-- Start --

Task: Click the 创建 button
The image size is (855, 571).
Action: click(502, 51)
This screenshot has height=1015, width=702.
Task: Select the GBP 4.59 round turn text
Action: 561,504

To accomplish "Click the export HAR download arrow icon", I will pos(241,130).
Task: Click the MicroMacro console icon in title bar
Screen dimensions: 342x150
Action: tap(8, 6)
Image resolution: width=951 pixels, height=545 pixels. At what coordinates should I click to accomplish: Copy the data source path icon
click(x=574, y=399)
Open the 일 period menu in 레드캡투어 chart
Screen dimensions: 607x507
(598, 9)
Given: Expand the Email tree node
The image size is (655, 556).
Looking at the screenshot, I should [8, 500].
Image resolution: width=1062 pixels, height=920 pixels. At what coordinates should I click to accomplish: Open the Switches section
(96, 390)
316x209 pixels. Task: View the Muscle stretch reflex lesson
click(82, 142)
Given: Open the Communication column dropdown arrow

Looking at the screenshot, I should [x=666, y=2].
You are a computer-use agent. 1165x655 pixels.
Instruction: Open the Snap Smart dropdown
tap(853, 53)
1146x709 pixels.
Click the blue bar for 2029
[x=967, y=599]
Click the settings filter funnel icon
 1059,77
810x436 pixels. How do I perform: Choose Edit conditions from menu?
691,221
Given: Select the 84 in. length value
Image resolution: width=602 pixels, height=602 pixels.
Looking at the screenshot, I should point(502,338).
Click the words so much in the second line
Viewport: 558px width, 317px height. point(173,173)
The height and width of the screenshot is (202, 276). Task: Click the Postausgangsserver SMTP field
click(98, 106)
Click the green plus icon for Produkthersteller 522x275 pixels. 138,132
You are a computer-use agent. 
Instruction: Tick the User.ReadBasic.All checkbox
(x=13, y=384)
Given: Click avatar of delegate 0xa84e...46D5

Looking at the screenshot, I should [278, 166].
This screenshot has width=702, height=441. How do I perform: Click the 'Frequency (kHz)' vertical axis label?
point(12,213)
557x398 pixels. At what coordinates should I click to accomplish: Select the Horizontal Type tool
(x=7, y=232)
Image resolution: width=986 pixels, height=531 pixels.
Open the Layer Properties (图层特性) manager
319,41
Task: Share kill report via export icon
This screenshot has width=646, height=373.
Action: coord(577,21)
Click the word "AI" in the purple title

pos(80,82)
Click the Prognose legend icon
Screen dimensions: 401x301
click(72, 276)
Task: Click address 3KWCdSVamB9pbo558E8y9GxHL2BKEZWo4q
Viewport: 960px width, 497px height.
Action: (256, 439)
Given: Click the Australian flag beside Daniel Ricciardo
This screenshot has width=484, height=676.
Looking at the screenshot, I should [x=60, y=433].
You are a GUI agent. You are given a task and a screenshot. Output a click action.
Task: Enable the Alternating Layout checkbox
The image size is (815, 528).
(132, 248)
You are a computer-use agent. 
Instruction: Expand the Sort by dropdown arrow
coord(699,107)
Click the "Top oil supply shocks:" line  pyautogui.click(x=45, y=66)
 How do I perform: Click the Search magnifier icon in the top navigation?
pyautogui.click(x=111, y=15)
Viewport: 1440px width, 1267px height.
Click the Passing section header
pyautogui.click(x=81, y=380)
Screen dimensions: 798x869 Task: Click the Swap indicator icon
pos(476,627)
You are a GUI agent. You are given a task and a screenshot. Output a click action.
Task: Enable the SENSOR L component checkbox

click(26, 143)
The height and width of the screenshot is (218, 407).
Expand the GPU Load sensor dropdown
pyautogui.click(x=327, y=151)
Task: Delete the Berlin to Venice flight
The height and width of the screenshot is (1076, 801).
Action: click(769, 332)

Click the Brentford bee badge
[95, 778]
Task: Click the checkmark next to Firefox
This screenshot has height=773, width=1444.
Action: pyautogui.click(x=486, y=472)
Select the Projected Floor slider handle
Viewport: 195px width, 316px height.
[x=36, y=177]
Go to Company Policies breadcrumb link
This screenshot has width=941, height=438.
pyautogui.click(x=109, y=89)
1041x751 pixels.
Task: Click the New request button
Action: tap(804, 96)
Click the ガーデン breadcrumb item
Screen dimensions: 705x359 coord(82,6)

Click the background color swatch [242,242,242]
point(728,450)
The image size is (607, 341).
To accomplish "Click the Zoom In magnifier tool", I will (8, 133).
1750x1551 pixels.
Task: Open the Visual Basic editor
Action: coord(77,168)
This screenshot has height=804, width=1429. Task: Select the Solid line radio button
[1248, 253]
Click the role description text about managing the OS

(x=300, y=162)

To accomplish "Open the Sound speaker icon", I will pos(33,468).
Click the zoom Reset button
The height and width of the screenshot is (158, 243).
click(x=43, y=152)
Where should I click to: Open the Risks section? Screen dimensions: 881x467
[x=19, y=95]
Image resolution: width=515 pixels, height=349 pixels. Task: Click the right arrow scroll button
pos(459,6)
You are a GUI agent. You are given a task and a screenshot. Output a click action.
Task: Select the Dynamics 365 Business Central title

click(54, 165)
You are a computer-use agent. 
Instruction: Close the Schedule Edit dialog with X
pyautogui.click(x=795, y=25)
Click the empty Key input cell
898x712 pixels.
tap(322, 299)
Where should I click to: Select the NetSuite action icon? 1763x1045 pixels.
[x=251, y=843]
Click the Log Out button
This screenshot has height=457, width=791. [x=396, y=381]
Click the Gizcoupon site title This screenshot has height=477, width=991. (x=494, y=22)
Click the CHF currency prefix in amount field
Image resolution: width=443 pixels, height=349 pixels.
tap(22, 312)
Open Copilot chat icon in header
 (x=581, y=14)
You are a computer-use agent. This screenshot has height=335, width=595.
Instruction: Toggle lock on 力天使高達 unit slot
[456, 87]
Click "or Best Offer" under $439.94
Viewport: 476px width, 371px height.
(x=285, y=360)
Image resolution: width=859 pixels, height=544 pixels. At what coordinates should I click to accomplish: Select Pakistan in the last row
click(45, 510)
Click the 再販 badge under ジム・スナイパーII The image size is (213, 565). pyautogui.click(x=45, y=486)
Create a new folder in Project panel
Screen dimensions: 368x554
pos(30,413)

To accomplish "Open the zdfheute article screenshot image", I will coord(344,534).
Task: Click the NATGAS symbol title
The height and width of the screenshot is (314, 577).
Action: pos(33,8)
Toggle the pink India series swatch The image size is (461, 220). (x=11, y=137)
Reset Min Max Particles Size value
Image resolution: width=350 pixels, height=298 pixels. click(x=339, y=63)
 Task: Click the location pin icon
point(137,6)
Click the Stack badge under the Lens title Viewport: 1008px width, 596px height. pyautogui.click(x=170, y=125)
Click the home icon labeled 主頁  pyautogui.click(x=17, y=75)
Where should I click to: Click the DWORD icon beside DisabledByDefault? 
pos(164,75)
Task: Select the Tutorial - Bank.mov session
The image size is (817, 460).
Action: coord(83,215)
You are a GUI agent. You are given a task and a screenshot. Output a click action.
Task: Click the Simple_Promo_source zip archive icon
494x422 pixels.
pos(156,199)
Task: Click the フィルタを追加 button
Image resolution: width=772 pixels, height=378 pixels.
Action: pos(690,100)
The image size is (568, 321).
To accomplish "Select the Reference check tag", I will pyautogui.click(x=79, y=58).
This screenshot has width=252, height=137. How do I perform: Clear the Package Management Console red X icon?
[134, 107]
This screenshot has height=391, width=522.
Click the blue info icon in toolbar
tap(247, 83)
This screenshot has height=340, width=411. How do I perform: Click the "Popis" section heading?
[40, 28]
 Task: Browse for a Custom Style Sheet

-- End --

Starting with the line containing "810x436 pixels. How" and going on through the line containing "click(26, 143)", arrange those lines of the records above as a JSON list of strings, one string per line, leaving out blank lines.

[
  "810x436 pixels. How do I perform: Choose Edit conditions from menu?",
  "691,221",
  "Given: Select the 84 in. length value",
  "Image resolution: width=602 pixels, height=602 pixels.",
  "Looking at the screenshot, I should point(502,338).",
  "Click the words so much in the second line",
  "Viewport: 558px width, 317px height. point(173,173)",
  "The height and width of the screenshot is (202, 276). Task: Click the Postausgangsserver SMTP field",
  "click(98, 106)",
  "Click the green plus icon for Produkthersteller 522x275 pixels. 138,132",
  "You are a computer-use agent. ",
  "Instruction: Tick the User.ReadBasic.All checkbox",
  "(x=13, y=384)",
  "Given: Click avatar of delegate 0xa84e...46D5",
  "Looking at the screenshot, I should [278, 166].",
  "This screenshot has width=702, height=441. How do I perform: Click the 'Frequency (kHz)' vertical axis label?",
  "point(12,213)",
  "557x398 pixels. At what coordinates should I click to accomplish: Select the Horizontal Type tool",
  "(x=7, y=232)",
  "Image resolution: width=986 pixels, height=531 pixels.",
  "Open the Layer Properties (图层特性) manager",
  "319,41",
  "Task: Share kill report via export icon",
  "This screenshot has width=646, height=373.",
  "Action: coord(577,21)",
  "Click the word \"AI\" in the purple title",
  "pos(80,82)",
  "Click the Prognose legend icon",
  "Screen dimensions: 401x301",
  "click(72, 276)",
  "Task: Click address 3KWCdSVamB9pbo558E8y9GxHL2BKEZWo4q",
  "Viewport: 960px width, 497px height.",
  "Action: (256, 439)",
  "Given: Click the Australian flag beside Daniel Ricciardo",
  "This screenshot has width=484, height=676.",
  "Looking at the screenshot, I should [x=60, y=433].",
  "You are a GUI agent. You are given a task and a screenshot. Output a click action.",
  "Task: Enable the Alternating Layout checkbox",
  "The image size is (815, 528).",
  "(132, 248)",
  "You are a computer-use agent. ",
  "Instruction: Expand the Sort by dropdown arrow",
  "coord(699,107)",
  "Click the \"Top oil supply shocks:\" line  pyautogui.click(x=45, y=66)",
  " How do I perform: Click the Search magnifier icon in the top navigation?",
  "pyautogui.click(x=111, y=15)",
  "Viewport: 1440px width, 1267px height.",
  "Click the Passing section header",
  "pyautogui.click(x=81, y=380)",
  "Screen dimensions: 798x869 Task: Click the Swap indicator icon",
  "pos(476,627)",
  "You are a GUI agent. You are given a task and a screenshot. Output a click action.",
  "Task: Enable the SENSOR L component checkbox",
  "click(26, 143)"
]